26 July 2012

Appointment at pain management

I had my bi-monthly pain appt. It went as it always does. Spent a bit letting Stacy know life is as usual, she asks the standard "How have things been?" question that I know answering with "fine" will get me the look. I don't know exactly how to describe that look either. It's almost one of those Mom looks that we use when we know there's more to the story than what we're being told. But it's not quite as maternal as the Mom look. But it's a look that says she KNOWS there's more to it than what I am telling her. I told her that there's nothing more than the normal ups and downs of life with chronic illness. That I couldn't complain....to which she replied, "Yes you can." I had to laugh at that because we've discussed in the past how complaining about the normal stuff that can't be changed does me no good. I told her about my new meds. We discussed my request to change how I take my Neurontin and Robaxin. If I took meds as they are supposed to be scheduled it'd go a bit like this:
  • 6 am: Neurontin, Robaxin, Prednisone, Vesi-Care, Provigil, Plaquenil, Omeprazole, Calcium, a Multivitamin and then 2 ea.

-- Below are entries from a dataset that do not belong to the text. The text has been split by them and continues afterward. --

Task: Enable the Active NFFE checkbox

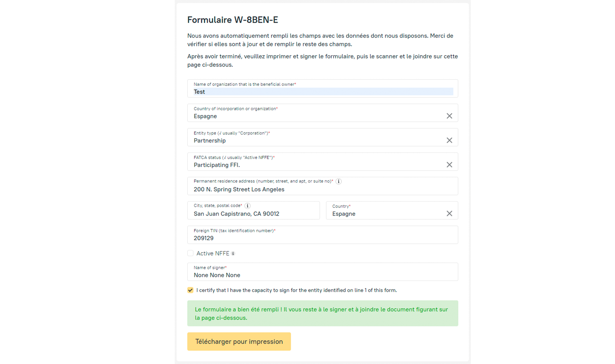Action: click(190, 253)
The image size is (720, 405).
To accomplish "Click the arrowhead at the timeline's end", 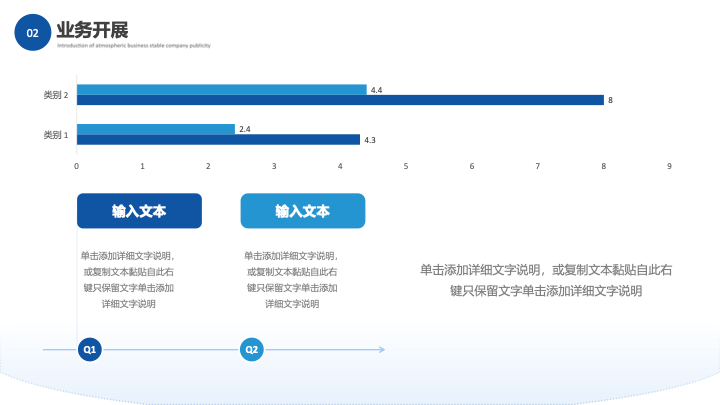I will pyautogui.click(x=381, y=349).
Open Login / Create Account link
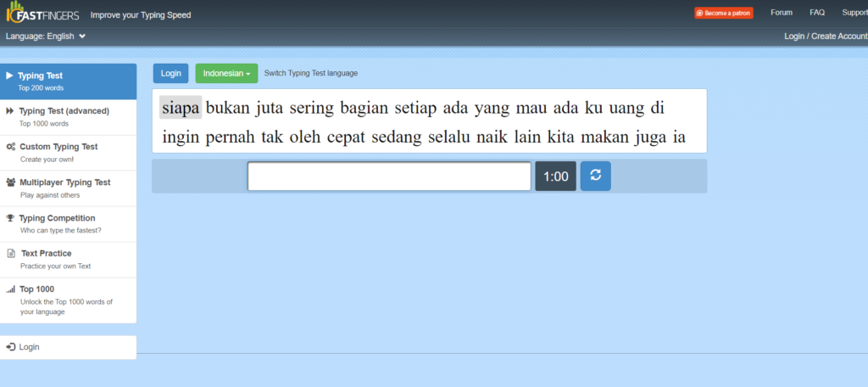The image size is (868, 387). 825,36
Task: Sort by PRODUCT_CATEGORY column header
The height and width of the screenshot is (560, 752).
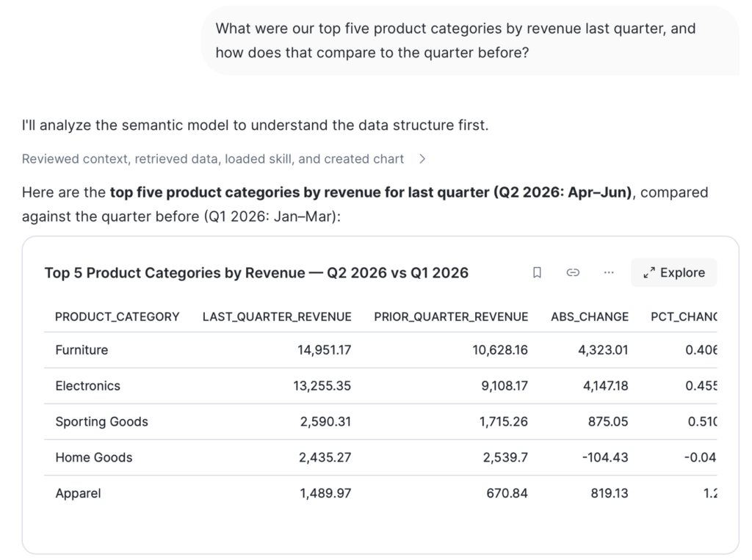Action: point(117,316)
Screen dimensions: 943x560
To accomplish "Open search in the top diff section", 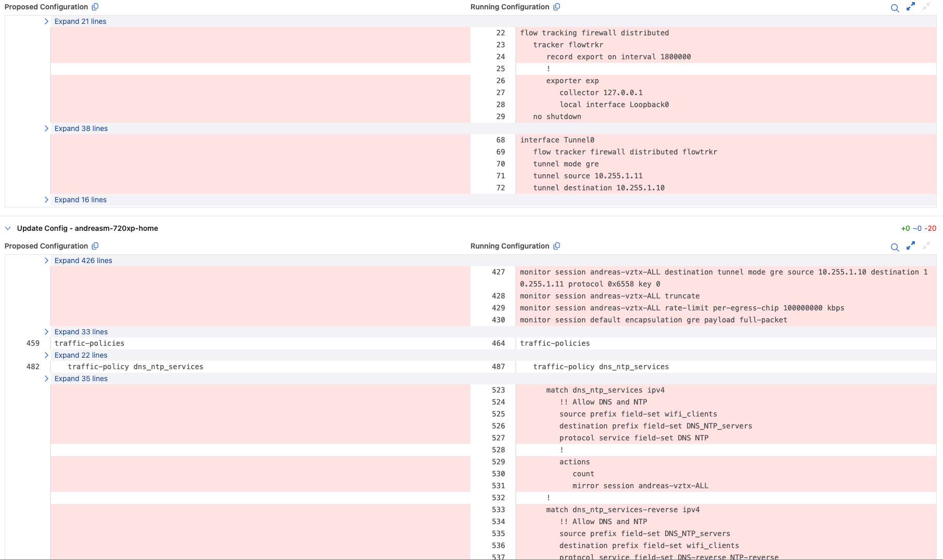I will pyautogui.click(x=895, y=8).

Methadone and Guaifenesin.
  • 9 am: Oxycodone Technically it's PRN and I don't take it if I don't need it, but when I am up early, I am usually getting myself cleaned up and dressed around that time of day and need it then. At the nursing home, most of my nurses didn't ask or make me ask if I wanted it since they knew I always wanted it.
  • 12pm: Neurontin, Robaxin, Metoprolol ER
  • 2pm: 2 Methadone
  • 6pm: Neurontin, Robaxin, Acyclovir, Oxycodone (PRN)
  • 10pm: 2 Methadone
  • 12am: Neurontin, Zanaflex, Plaquenil, Folic Acid, Arava
  • 3am: Oxycodone (PRN if I am awake and need it, which is many nights)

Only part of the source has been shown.